Here, I'd like to get a bit more personal as the designer and developer of Clearview IPMP. The project has been a real labor of love, borne both from the challenges many of Sun's top enterprise customers have faced trying to deploy IPMP, and from the formidable internal effort needed to keep the pre-Clearview IPMP implementation chugging along for the past decade. That is, it became clear that IPMP was both simultaneously a critical high-availability technology for our top customers and also an increasing cost on both our engineering and support organizations -- we either needed to kill it or fix it. Ever the optimist and buoyed by a growing customer interest in IPMP, I convinced management that I could tackle this work as part of the broader Clearview initiative that Seb and I were in the process of scoping (and moreover, either killing or fixing IPMP was required to meet Clearview's Umbrella Objectives).

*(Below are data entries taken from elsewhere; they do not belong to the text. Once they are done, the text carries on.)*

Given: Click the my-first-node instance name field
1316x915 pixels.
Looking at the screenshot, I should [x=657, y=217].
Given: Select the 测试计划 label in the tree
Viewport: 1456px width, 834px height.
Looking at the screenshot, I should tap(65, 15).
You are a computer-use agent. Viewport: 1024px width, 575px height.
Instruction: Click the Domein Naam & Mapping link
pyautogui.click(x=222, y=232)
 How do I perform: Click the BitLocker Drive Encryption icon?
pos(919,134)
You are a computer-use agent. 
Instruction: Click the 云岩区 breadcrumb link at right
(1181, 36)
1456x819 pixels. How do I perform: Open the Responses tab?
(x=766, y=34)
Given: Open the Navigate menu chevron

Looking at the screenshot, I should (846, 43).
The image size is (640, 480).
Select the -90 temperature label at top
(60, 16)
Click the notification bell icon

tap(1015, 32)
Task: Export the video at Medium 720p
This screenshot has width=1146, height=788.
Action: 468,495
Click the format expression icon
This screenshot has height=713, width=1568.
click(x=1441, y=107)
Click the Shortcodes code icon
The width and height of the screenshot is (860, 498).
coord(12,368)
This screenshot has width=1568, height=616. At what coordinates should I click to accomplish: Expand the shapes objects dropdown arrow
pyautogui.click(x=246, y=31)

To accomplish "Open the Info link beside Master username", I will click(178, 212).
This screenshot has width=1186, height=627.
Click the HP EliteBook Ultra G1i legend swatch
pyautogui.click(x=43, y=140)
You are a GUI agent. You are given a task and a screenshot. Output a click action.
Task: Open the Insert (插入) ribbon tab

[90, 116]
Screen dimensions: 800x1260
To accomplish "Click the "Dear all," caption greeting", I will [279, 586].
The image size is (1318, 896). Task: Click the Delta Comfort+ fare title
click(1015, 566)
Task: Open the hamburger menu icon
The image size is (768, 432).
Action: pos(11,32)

From an engineering standpoint, IPMP is a case study in how much it matters to have the right abstractions. Specifically, the old (pre-Clearview) model was a struggle in large part because it introduced a new "group" abstraction to represent the IPMP group as a whole, rather than modeling an IPMP group as an IP interface (more on core network interface abstractions). This meant that every technology that interacted directly with IP interfaces (e.g., routing, filtering, QoS, monitoring, ...), required heaps of special-case code to deal with IPMP, which introduced significant complexity and a neverending stream of corner cases, some of which were unresolvable. It also made certain technologies (e.g., DHCP) downright impossible to implement, because their design was based on assumptions that held in \*all\* cases other than IPMP (e.g, that a given IP address would not move between IP interfaces). More broadly, with each new networking technology, significant effort was needed to consider how it could be made to work with IPMP, which simply does not scale.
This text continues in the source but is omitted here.